No more teachers, no more books…? The official start of summer this month will be a welcome break for students and teachers. But if Vice President Al Gore has his way, summer vacations may soon be a thing of the past.
As part of his “New Family Agenda,” Gore has announced a federal initiative “to make use of more than 500 additional hours in summer and after-school time,” equivalent to an extra four months of school per year. Gore would use federal spending and tax credits to encourage families to use after-school programs, expand school hours, and recruit new staff.
In one sense, Gore’s initiative is unsurprising. The administration has long promoted programs like those in Murfreesboro, Tennessee, where schools stay open from 6 a.m. to 7 p.m., five days per week, year round. And Gore’s plan mirrors a nationwide trend: as student achievement has declined over the past 30 years, school districts have responded by requiring longer school days, longer school years and mandatory summer school.
But in terms of scale, Gore proposes nothing short of a revolutionary expansion of the role of public schools in family life. Consider its centerpiece: a little known federal program called 21st Century Learning Centers, for which Gore pledges to “dramatically” increase funding.

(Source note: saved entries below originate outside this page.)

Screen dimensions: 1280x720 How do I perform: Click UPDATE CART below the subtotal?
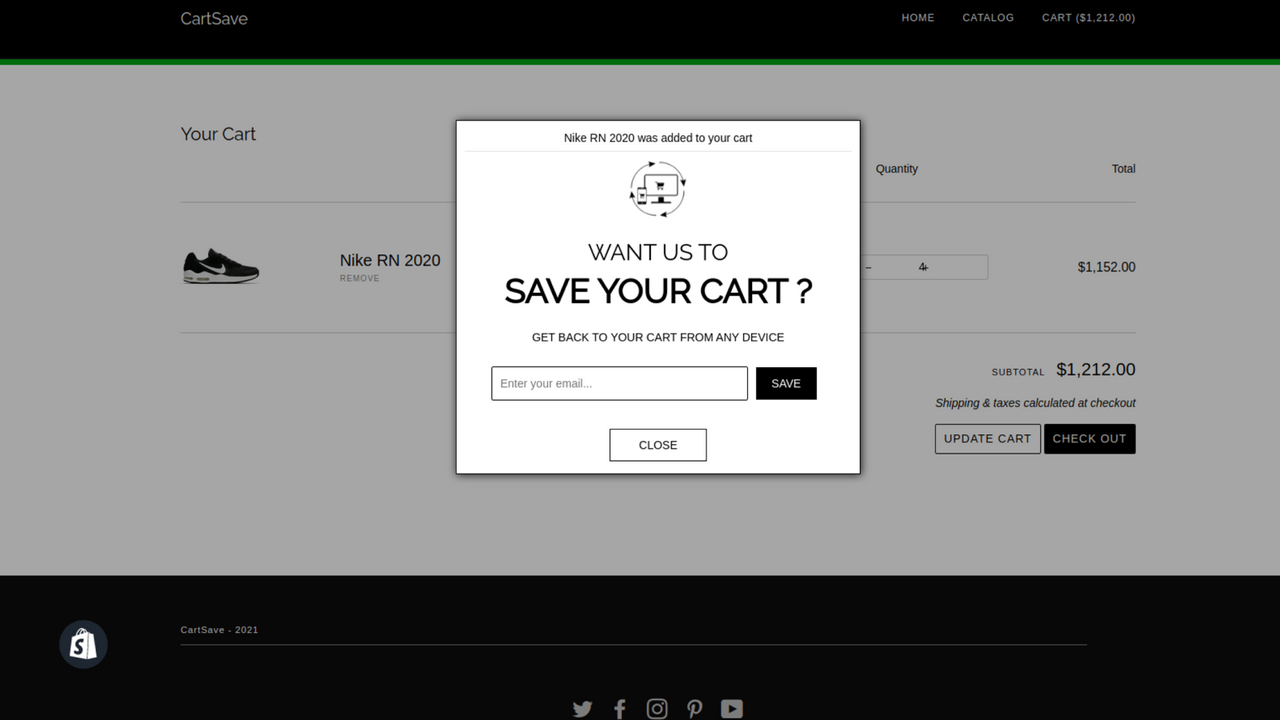point(987,438)
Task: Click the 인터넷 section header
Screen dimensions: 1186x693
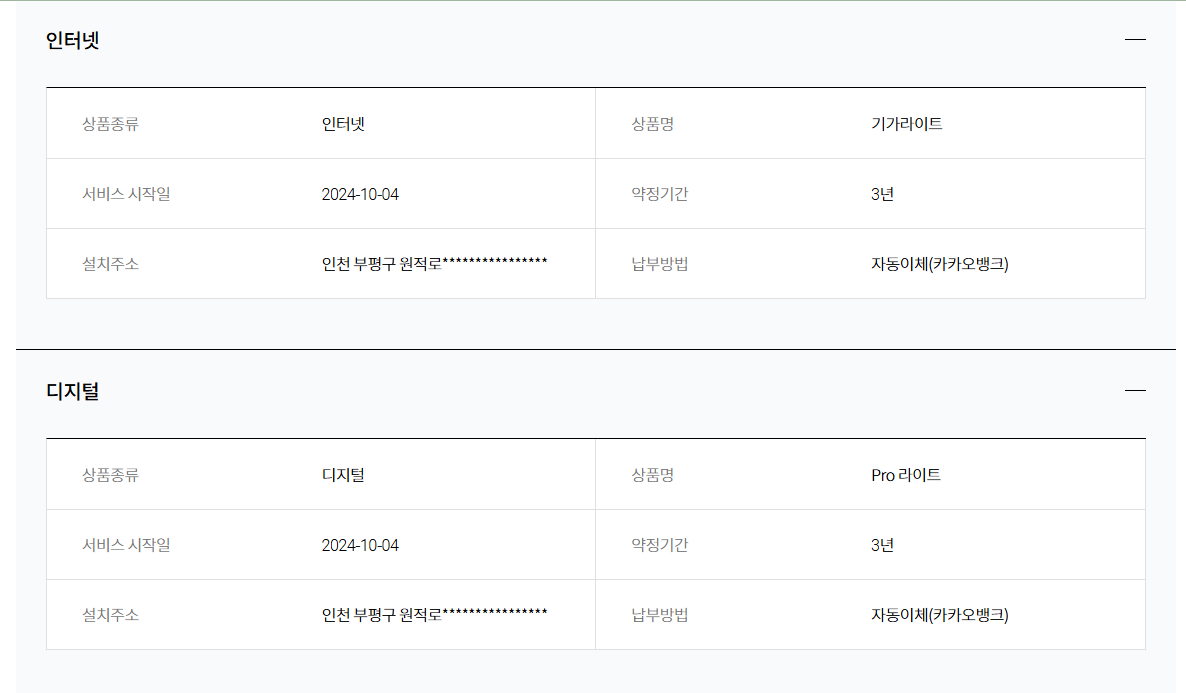Action: pos(73,40)
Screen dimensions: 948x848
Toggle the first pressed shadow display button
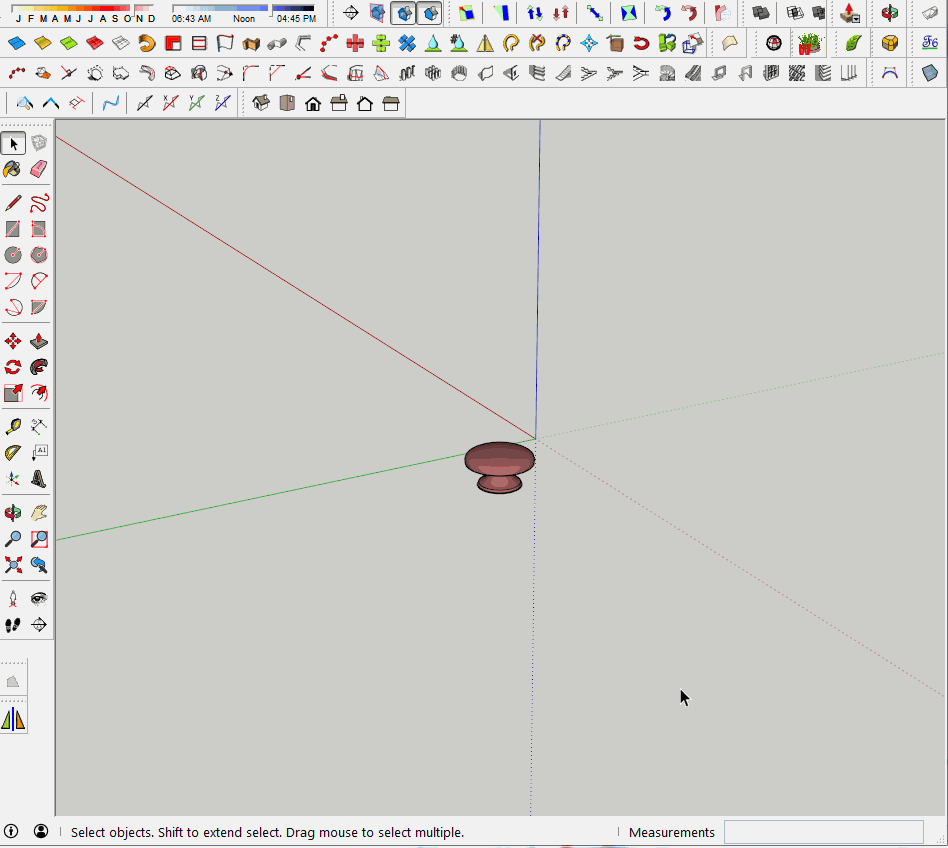click(x=404, y=13)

To become eligible for Learning Center funds, a public school must carry out four or more activities from big government’s wish list. These include “literacy education; senior citizen programs; child care, integrated education, health, social service, recreational, or cultural programs; summer and weekend school programs in conjunction with recreation programs; nutrition and health programs; expanded library service hours; telecommunications and technology education; parenting skills; support and training for child care workers; employment counseling, training, and placement; services for individuals who leave school before graduation; and services for individuals with disabilities.” In short, Gore’s plan would transform public schools into comprehensive one-stop social service outlets. So far, about 1600 public schools have become federal Learning Centers.

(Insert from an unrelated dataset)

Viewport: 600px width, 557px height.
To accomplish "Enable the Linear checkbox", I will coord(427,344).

Gore claims the New Family Agenda will reduce delinquency and crime, teen sex and pregnancy, and dropout rates. “It’s in those after-school hours that most juvenile crime, teen pregnancy and alcohol and drug use occur,” Gore says. He assures voters that this mass of new programs will not displace parents’ efforts, just supplement them. “Government doesn’t raise children; families do,” Gore said, “But we can make it easier, not harder, to be a strong family.”
Yet it’s hard to imagine how having children spend more time in government programs and less time with their parents makes for stronger families. For instance, new research by the president’s Council of Economic Advisers found that teens who eat dinner with a parent five days a week or more are less likely to smoke, use alcohol or marijuana, or have sex and have higher grade point averages and are more likely to have plans for college. “These results persist after taking account of differences in teens’ gender, poverty status, and family structure,” the report concludes.
Existing after-school programs never produce such results, and it’s no wonder. For it isn’t the food provided at family meals that helps the children, it is the parental effort and involvement. The more time children spend away from their parents–be it through after-school programs, school breakfasts, or eliminating summer vacations–the weaker the bond between them and the more diffuse the influence that parents have on their children’s behavior.
That’s one reason why neither parents nor students seem to desire these extra programs: an estimated 40 percent of seats in after-school programs are empty. A recent YMCA survey found that teenagers’ top concern is “not having enough time together” with their parents, and more than 40 percent of parents agree that the time they spend with their teens is inadequate. But all the after-school programs in the world will not give parents and children more time together. If anything, an expanded role for schools gives them less.
When it comes to helping families, the federal government could do more by doing less. Letting moms and dads keep more of what they earn would be a start. A tax cut would give parents more money for after-school care or let them reduce their hours and spend more time at home. At the state level, legislatures could adopt universal tuition tax credits so families could pay for schools of their choosing, including those with and without after-school programs.
There are some things that parents simply do better than the government. Raising children is one of them. Using tax money to encourage children to spend their time at “Learning Centers” rather than with their parents is useless at best, and harmful at worst. There are only so many hours in a child’s day. Empirical research–as well as plain common sense–says that government policy should give families more time together, not less.